Beyond gymnastics with Peter Vidmar
Olympic gold medal winner Peter Vidmar says he enjoys 'doing good'
It was probably the first time a pommel horse had been on the ninth floor of the Joseph Smith Memorial Building.
One recent afternoon for just over an hour, 50-year-old Olympic champion Peter Vidmar animatedly paced back and forth, speaking rapidly at times with microphone in hand as he shared his trademark "risk, originality and virtuosity" message with hundreds of Deseret Media Co. employees.
During the inspiring, humorous and entertaining presentation, the 5-foot-5 gymnast, clothed in athletic wear, jumped on the pommel horse to demonstrate his unique concepts with circles, flares and other aerodynamic moves. Like the day he won three medals in the 1984 Los Angeles Summer Olympic Games, Vidmar's energetic routine — both the gymnastics and speaking — was polished and well-timed and choreographed. When it was over, the audience applauded, unofficially awarding him a 10.
Since winning two gold medals and a silver about 28 years ago, Vidmar has written a book, worked as a television gymnastics commentator, found success on the corporate lecture circuit and remained intimately involved with his sport as chairman of the board of USA Gymnastics. He also serves as vice chairman of the California Governor's Council on Physical Fitness, on the Board of Governors for the Cause for Hope Foundation, and is vice president of the Orange County Youth Sports Foundation, a program that benefits underprivileged kids. Additionally, the husband and father of five is a member of The Church of Jesus Christ of Latter-day Saints and actively serves in various capacities.
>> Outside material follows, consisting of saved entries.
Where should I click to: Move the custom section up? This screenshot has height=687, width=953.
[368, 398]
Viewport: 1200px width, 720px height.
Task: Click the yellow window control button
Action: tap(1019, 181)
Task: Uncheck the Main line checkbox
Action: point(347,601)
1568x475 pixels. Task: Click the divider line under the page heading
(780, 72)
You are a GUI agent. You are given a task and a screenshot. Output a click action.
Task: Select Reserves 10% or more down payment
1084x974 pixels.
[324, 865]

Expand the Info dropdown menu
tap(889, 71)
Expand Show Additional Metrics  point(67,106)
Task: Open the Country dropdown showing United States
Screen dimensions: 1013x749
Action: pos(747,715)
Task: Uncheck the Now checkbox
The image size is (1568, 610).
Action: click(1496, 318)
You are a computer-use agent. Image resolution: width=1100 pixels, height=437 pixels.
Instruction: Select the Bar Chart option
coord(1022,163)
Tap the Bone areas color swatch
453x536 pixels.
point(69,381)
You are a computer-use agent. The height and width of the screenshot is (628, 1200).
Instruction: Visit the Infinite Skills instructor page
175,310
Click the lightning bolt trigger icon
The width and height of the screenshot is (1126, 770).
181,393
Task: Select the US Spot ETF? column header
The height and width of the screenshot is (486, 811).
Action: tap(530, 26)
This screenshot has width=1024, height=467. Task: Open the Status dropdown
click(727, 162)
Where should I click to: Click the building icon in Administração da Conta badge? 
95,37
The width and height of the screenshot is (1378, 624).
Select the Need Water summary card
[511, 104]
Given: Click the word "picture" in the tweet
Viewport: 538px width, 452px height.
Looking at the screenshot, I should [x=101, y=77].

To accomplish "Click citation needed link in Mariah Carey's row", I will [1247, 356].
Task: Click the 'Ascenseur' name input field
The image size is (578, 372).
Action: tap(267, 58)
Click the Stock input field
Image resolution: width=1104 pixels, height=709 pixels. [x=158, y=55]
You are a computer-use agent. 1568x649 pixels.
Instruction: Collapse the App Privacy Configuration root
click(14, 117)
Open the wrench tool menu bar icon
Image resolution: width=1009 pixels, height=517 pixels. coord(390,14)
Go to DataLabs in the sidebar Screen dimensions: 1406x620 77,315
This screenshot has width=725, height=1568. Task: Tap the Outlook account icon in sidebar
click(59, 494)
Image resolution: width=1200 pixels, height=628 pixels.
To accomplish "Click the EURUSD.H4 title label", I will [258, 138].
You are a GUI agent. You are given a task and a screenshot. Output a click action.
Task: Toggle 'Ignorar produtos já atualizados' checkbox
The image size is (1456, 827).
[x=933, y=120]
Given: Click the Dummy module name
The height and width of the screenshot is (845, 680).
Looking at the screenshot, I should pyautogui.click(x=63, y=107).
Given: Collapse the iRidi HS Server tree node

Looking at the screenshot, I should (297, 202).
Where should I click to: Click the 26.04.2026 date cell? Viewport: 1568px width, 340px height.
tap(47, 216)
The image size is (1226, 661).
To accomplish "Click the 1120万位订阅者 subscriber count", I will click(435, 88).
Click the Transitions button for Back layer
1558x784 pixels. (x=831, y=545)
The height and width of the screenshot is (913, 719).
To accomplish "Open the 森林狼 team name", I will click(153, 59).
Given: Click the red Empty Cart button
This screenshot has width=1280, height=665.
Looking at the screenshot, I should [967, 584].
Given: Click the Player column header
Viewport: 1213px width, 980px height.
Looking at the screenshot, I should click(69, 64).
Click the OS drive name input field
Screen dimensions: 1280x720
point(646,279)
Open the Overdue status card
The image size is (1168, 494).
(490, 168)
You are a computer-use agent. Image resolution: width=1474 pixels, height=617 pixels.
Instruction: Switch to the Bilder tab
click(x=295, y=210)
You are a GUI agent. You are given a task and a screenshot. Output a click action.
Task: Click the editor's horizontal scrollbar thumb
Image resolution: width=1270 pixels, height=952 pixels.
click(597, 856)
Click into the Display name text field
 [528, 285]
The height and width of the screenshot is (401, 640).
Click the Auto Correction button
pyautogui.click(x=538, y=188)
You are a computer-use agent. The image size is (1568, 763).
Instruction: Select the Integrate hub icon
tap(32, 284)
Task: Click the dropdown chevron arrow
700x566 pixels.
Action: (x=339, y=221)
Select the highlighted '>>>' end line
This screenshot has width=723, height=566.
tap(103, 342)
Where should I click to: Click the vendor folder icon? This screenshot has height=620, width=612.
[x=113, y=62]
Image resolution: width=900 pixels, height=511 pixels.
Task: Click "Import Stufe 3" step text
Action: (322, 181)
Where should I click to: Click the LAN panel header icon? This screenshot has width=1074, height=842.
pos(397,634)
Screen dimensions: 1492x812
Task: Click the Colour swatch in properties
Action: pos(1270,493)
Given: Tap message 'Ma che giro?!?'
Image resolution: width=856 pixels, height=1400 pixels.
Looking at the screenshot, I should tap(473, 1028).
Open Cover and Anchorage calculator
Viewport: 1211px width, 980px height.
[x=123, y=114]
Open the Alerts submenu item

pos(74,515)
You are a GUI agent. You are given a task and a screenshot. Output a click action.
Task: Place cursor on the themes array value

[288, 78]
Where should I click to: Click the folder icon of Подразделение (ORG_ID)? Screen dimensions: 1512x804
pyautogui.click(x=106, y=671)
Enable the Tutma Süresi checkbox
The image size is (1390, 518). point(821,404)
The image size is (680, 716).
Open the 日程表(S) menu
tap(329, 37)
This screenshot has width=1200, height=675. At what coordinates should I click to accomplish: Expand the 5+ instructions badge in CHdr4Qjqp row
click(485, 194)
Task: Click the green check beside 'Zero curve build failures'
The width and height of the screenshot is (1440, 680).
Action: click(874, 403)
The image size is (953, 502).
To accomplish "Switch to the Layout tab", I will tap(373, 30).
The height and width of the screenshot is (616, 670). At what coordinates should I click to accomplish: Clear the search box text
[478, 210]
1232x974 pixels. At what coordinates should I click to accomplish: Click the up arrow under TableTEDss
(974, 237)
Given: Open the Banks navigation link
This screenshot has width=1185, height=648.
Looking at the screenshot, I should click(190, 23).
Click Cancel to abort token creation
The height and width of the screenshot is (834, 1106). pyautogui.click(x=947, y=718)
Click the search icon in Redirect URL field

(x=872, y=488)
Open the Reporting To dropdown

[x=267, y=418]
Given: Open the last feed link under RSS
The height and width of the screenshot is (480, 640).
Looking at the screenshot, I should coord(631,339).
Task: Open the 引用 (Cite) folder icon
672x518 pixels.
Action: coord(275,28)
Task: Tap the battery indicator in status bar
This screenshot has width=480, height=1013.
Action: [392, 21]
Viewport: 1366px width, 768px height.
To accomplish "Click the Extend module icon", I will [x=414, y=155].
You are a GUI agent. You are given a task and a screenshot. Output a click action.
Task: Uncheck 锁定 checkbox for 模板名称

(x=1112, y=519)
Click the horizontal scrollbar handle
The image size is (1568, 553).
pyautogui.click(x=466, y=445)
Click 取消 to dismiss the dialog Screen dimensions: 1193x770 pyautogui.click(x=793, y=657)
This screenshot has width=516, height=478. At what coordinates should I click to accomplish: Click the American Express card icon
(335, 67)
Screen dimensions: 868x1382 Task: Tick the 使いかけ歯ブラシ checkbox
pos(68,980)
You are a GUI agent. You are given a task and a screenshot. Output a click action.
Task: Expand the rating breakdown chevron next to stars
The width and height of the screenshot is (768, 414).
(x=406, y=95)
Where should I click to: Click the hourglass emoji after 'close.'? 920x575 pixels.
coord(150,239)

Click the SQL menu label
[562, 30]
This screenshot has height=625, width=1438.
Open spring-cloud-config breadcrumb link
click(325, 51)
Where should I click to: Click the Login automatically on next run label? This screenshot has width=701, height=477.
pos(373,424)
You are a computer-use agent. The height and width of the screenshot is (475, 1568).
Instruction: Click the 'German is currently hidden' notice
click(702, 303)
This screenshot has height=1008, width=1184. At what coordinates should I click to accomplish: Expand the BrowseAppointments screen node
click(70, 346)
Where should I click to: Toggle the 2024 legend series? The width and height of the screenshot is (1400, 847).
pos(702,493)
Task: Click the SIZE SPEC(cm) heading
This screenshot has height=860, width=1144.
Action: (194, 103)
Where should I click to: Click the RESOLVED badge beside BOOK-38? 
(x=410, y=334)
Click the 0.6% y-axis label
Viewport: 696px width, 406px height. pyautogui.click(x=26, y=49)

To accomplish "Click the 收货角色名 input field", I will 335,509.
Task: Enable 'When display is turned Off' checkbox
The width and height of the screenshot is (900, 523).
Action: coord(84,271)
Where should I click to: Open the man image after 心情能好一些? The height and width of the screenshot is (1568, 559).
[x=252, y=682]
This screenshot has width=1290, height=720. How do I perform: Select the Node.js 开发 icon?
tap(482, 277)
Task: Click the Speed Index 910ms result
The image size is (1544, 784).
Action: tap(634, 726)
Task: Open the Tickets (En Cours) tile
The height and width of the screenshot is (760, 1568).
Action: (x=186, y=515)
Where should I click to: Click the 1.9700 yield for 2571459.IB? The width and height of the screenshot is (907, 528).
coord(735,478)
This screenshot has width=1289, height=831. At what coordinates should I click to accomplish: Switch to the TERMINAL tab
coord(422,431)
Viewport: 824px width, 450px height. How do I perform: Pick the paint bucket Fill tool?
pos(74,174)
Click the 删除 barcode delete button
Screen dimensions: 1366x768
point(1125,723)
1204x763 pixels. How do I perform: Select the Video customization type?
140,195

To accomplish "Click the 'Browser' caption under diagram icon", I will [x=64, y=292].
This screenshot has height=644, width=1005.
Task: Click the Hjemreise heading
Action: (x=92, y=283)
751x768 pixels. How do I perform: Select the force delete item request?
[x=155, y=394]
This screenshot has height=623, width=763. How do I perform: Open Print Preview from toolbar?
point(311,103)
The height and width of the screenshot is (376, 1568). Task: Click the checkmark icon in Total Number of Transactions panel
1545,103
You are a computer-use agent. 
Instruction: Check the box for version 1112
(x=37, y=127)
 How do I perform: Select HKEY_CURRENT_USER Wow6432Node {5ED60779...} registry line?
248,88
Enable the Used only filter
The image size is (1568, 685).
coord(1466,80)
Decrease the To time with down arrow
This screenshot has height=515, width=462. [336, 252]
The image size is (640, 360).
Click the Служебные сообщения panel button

When asked what motivates a motivational speaker, Vidmar smiled and quoted one of his favorite verses of scripture.
"I love Doctrine and Covenants 58:27 and being 'anxiously engaged in a good cause.' I enjoy doing good," Vidmar said in an interview, hours before his presentation. "It's not easy sometimes, but it's important."
Lessons and a motto
Vidmar credits his parents, John and Doris Vidmar, with teaching him the fundamental lessons that helped shape his character and life.
His father, who suffered from polio, showed Peter by example that Vidmars don't complain or quit. When Vidmar was a boy, his father came home one day with broken glasses and a bloody face. Doris Vidmar thought someone had beaten him up. John Vidmar, who worked in downtown Los Angeles, said he was crossing the street when his good leg hit a pothole and his bum leg couldn't support his weight. He couldn't get his arms up fast enough and hit the pavement face first. People stopped, brushed him off and helped him continue on his way.
"He laughed and said, 'I've got to be more careful next time,'" Peter Vidmar said. "As a 10-year-old boy, that really had an impression on me. I thought, 'Why doesn't he complain and curse life?' He struggled physically but that wasn't his attitude. He never quit, and that became our family motto. He taught us to finish what we start."
When a sibling phoned home from college with a problem, Vidmar overhead his father listen and offer encouragement.
"Well, you know what the family motto is. Just do the best you can and I'll talk to you later," Peter recalled his father's words. "He was an example to all of us from that standpoint."
Vidmar has tried to pass along those and other lessons to his own children.
In the fall of 1972, Vidmar's parents responded to a gymnastics ad in the newspaper and were introduced to a man who would have a tremendous influence on Peter's life. He was coach Makato Sakamoto, an international gymnastics champion. Not only did Sakamoto inspire Vidmar to work hard, but he was and continues to be a great teacher, honest to the core and full of integrity, Vidmar said.